**Activity:**
Every entry below should be printed again exactly as it reads.

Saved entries
◆ ◆ ◆
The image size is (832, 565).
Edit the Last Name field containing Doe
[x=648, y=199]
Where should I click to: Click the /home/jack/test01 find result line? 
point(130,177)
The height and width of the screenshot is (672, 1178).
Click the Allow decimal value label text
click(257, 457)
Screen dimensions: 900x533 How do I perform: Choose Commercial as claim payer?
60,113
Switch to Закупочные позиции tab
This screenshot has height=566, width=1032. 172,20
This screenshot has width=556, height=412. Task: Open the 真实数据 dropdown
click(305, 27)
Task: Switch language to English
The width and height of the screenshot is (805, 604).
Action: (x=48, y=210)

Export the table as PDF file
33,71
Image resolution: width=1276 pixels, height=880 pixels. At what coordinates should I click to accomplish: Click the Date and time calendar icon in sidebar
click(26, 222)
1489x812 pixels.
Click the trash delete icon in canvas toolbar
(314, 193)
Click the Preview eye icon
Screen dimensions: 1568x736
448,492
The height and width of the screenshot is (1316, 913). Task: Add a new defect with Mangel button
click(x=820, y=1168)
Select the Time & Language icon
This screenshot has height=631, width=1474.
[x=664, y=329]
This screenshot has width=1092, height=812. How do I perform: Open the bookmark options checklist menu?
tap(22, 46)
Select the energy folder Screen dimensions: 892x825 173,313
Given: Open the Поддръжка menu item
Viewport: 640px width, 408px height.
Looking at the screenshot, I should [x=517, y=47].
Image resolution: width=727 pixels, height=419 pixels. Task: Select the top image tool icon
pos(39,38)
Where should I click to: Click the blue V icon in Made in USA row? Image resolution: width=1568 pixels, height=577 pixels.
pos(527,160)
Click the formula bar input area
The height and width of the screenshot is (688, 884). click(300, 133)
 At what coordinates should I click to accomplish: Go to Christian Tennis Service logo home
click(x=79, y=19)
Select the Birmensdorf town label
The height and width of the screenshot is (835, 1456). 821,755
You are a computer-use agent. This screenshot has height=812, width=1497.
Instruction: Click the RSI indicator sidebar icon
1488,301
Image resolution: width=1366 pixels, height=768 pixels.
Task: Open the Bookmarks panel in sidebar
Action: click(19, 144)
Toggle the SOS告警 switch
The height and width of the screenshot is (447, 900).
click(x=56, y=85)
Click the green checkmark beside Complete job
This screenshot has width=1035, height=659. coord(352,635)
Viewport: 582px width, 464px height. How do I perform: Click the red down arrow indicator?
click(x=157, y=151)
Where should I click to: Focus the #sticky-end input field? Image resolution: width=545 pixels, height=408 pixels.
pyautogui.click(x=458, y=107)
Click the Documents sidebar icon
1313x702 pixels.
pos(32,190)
◆ ◆ ◆
**Solution for this task:**
The image size is (832, 565).
Edit the Last Name field containing Doe
[x=648, y=199]
Where should I click to: Click the /home/jack/test01 find result line? 
point(130,177)
The height and width of the screenshot is (672, 1178).
Click the Allow decimal value label text
click(257, 457)
Screen dimensions: 900x533 How do I perform: Choose Commercial as claim payer?
60,113
Switch to Закупочные позиции tab
This screenshot has height=566, width=1032. 172,20
This screenshot has width=556, height=412. Task: Open the 真实数据 dropdown
click(305, 27)
Task: Switch language to English
The width and height of the screenshot is (805, 604).
Action: (x=48, y=210)

Export the table as PDF file
33,71
Image resolution: width=1276 pixels, height=880 pixels. At what coordinates should I click to accomplish: Click the Date and time calendar icon in sidebar
click(26, 222)
1489x812 pixels.
Click the trash delete icon in canvas toolbar
(314, 193)
Click the Preview eye icon
Screen dimensions: 1568x736
448,492
The height and width of the screenshot is (1316, 913). Task: Add a new defect with Mangel button
click(x=820, y=1168)
Select the Time & Language icon
This screenshot has height=631, width=1474.
[x=664, y=329]
This screenshot has width=1092, height=812. How do I perform: Open the bookmark options checklist menu?
tap(22, 46)
Select the energy folder Screen dimensions: 892x825 173,313
Given: Open the Поддръжка menu item
Viewport: 640px width, 408px height.
Looking at the screenshot, I should [x=517, y=47].
Image resolution: width=727 pixels, height=419 pixels. Task: Select the top image tool icon
pos(39,38)
Where should I click to: Click the blue V icon in Made in USA row? Image resolution: width=1568 pixels, height=577 pixels.
pos(527,160)
Click the formula bar input area
The height and width of the screenshot is (688, 884). click(300, 133)
 At what coordinates should I click to accomplish: Go to Christian Tennis Service logo home
click(x=79, y=19)
Select the Birmensdorf town label
The height and width of the screenshot is (835, 1456). 821,755
You are a computer-use agent. This screenshot has height=812, width=1497.
Instruction: Click the RSI indicator sidebar icon
1488,301
Image resolution: width=1366 pixels, height=768 pixels.
Task: Open the Bookmarks panel in sidebar
Action: click(19, 144)
Toggle the SOS告警 switch
The height and width of the screenshot is (447, 900).
click(x=56, y=85)
Click the green checkmark beside Complete job
This screenshot has width=1035, height=659. coord(352,635)
Viewport: 582px width, 464px height. How do I perform: Click the red down arrow indicator?
click(x=157, y=151)
Where should I click to: Focus the #sticky-end input field? Image resolution: width=545 pixels, height=408 pixels.
pyautogui.click(x=458, y=107)
Click the Documents sidebar icon
1313x702 pixels.
pos(32,190)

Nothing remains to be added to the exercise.